At the same time, adventure playgrounds were slowly subsumed within an expanding state-sponsored childcare system. Camden council demolished its adventure playgrounds and replaced them with subscription-only after-school clubs with fixed equipment. From 1998, there was the advent of Sure Start, with its children’s centres that sought outcomes like reducing obesity. Joyless targets had supplanted fun.

But a further twist of fate awaited adventure playgrounds. In recent years, already squeezed to the margins, their spirit has been stolen by playground designers and equipment manufacturers turning out designed versions of adventure play equipment, exploiting the junkyard aesthetic but stripping it of its child-led creative process.

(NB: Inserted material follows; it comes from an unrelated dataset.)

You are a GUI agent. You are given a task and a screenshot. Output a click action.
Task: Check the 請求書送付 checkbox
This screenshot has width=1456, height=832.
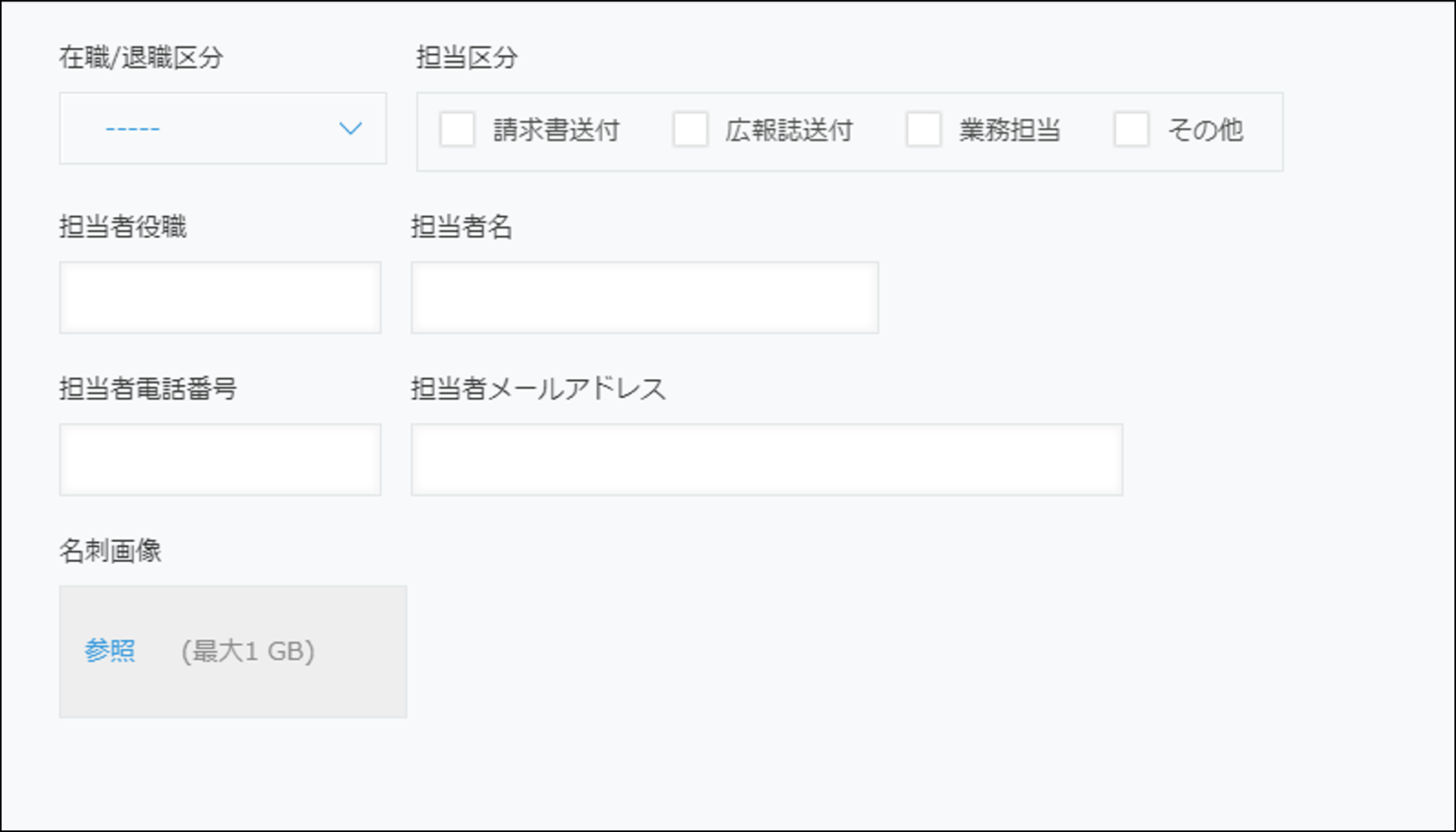coord(457,129)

Which brings us back to the renewed interest in adventure playgrounds. Where is this coming from? For architects and activists it’s a tactical means of reclaiming cities from property developers and repurposing land for social good. For competitive middle-class parents, it’s about a crisis of confidence. Was it so clever of us to eradicate all risk from our children’s lives so that now the only place for them to go truly wild is on the internet? The irony is that, while parents strain every sinew to keep their children safe from damage, that safety itself is stifling the development of children.

Is the answer simply to build more adventure playgrounds? The short answer, of course, is yes: for deep play, communal exuberance and pure recalcitrant joy, the enduring appeal of the adventure playground is hard to beat.

Maisie Rowe is a landscape architect. The Brutalist Playground is on at Riba until 16 August.